> Requirement 1:
In the coronavirus text, retype the part that begins at the words "The reason for" and ends after the words "the first thing.".
> Requirement 2:
According to the coronavirus text, through which mucosal surfaces can the virus get into the body? List every one it names.
> Requirement 3:
Proceed with the coronavirus text from where it stops.

Expert Explains How Serious Is The Coronavirus

The confusion is that about 10 to 30 percent of the common colds that you and everyone else get during the season, happens to be a coronavirus. But, a certain subset of coronavirus can cause extremely serious diseases. They did it with SARS, they did it with MERS and how they are doing it here with the novel coronavirus.



The reason it is serious is that a question that was asked by Dr. Harris., is that the mortality of this, is multiple times what seasonal flu is.

So seasonal flu spreads widely, the mortality is 0.1%. Right now, in China, the mortality for this particular infection is in the latest report was 3 to 4 percent, it might be a bit less. It is not cold. Interestingly, most of the common colds have upper respiratory infections.

This virus not to get too technical, the upper crown structure component of the virus that binds to a receptor in the body to allow it to infect, those receptors are rich in the lung, that is the problem.

A person can present no sneezing no sinusoids, fever, shortness of breath, you do a chest X-ray and you have pulmonary infiltrates that are not the common cold. So, the public health ways to avoid getting coronavirus are very similar to those to avoid influenza and that is particularly as simplistic as it sounds washing your hands as frequently as you can.

One of the most problems with the respiratory-borne disease is that they are spread either by droplets, someone coughs or sneeze on you, or even a bit of aerosolized where you can be sitting next to someone very close and you don't cough or sneeze but the virus can aerosolize.

So, what it is, it will get in through a mucosal surface that could either be your nose, your mouth or your eye.

The reason for washing your hands is that people often do the wrong thing, that is why you hear us say cough into the crook of your elbow because people sometimes go like to blow their nose. They will shake hands with you, touch a doorknob, 15 minutes later you come by and do that, Then you touch your face and that is how you get it. So that is why that is the first thing.

> Provided records:
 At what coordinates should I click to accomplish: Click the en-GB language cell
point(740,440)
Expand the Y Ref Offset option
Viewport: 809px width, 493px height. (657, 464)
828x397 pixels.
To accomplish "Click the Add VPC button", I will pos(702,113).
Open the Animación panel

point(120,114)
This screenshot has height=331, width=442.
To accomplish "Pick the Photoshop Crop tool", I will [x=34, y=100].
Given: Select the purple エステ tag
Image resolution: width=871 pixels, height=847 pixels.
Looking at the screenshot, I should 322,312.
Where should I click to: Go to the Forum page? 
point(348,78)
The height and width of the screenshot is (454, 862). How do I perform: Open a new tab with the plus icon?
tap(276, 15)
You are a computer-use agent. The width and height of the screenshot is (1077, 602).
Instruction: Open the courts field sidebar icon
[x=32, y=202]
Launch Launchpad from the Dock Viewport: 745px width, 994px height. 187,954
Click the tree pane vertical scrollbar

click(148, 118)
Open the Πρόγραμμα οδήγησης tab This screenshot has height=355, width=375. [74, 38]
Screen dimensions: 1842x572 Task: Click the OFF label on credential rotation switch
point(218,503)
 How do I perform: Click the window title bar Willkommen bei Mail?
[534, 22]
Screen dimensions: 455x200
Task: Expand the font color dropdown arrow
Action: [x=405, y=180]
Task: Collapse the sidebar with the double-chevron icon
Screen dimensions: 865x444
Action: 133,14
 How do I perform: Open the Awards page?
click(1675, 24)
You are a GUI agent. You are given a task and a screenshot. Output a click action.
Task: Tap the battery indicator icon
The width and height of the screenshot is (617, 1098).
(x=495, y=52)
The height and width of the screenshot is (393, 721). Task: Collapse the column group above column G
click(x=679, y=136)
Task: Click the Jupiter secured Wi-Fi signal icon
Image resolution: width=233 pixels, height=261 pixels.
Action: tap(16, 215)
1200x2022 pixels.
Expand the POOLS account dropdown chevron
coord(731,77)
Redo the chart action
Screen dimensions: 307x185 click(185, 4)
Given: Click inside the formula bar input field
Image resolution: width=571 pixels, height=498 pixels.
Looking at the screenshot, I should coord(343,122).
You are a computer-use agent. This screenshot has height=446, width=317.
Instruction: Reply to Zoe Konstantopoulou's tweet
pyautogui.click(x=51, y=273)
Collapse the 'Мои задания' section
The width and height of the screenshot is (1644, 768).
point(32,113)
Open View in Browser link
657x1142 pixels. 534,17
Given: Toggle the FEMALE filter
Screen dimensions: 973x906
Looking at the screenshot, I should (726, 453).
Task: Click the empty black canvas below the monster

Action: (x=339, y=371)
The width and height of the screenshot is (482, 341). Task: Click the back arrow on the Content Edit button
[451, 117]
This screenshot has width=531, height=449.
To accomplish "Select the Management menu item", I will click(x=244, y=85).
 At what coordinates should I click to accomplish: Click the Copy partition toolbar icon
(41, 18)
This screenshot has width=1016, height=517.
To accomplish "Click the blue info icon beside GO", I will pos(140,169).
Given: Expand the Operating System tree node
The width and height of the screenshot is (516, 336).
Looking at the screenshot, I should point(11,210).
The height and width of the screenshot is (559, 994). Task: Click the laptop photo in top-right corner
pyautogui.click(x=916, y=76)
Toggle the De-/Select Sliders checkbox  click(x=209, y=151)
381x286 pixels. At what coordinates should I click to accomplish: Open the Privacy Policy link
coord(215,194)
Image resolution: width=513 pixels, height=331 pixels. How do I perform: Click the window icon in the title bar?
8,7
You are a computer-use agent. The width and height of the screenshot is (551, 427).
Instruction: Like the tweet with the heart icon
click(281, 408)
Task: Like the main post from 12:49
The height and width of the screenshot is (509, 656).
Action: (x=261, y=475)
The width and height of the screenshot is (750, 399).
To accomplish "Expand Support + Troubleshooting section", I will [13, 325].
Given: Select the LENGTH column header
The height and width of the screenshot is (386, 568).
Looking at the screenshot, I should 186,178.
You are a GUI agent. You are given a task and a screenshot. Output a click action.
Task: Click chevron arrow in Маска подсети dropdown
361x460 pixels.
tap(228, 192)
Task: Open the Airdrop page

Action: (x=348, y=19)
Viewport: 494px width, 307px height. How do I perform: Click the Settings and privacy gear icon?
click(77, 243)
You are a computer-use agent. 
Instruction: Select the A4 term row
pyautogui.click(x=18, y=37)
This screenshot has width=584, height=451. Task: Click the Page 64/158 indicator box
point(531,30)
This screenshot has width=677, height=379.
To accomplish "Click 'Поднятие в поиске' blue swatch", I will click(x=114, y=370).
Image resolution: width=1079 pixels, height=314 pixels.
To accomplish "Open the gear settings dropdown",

> Answer box 1:
The reason for washing your hands is that people often do the wrong thing, that is why you hear us say cough into the crook of your elbow because people sometimes go like to blow their nose. They will shake hands with you, touch a doorknob, 15 minutes later you come by and do that, Then you touch your face and that is how you get it. So that is why that is the first thing.

> Answer box 2:
Nose
Mouth
Eye

> Answer box 3:
Secondly, the Incubation period quarantine. The incubation period, the median time, from when you get exposed until you get clinical symptoms, is about 5.2 days, which is the median.

The range is somewhere between 2 and 14. 14 is much, much more the outer limit. So, when someone is suspected of being exposed, they either self-isolate or they get actually institutional quarantine for 14 days.

Process Of Getting Ready The Coronavirus Vaccine

The things that we are doing right now in the form of interventions are in the arena of vaccines and in therapeutics.

I predicted that we would be about 2 to 3 months to go into phase 1 trials. And I think we will be there in probably about 6 weeks. Which, as a matter of fact, will be the fastest that anyone ever has gone from the identification of the sequence into a phase 1 trial of any vaccine that is ever been done, that is the good news.

The sobering news is that since vaccines are given to normal individuals, What is paramount is safety and whether or not it works. So, we will do a phase 1 trial, we will do it in a number of our centers, including our centers at the NIH, that will take about 3 to 4 months. And then if successful - which I believed it will be, there is no reason to believe it would not be safe- we will go into what is called a phase 2 trial.

The phase 1 trial is 45 individuals, the phase 2 trial is hundreds if not a couple of thousand individuals. It would take then about a year to year and a half to be fully confident that we would have a vaccine that would be able to protect the American people. And, so although the good news we did it fast, the bad news is that the reality of vaccinology means this is not going to be something we are going to have tomorrow.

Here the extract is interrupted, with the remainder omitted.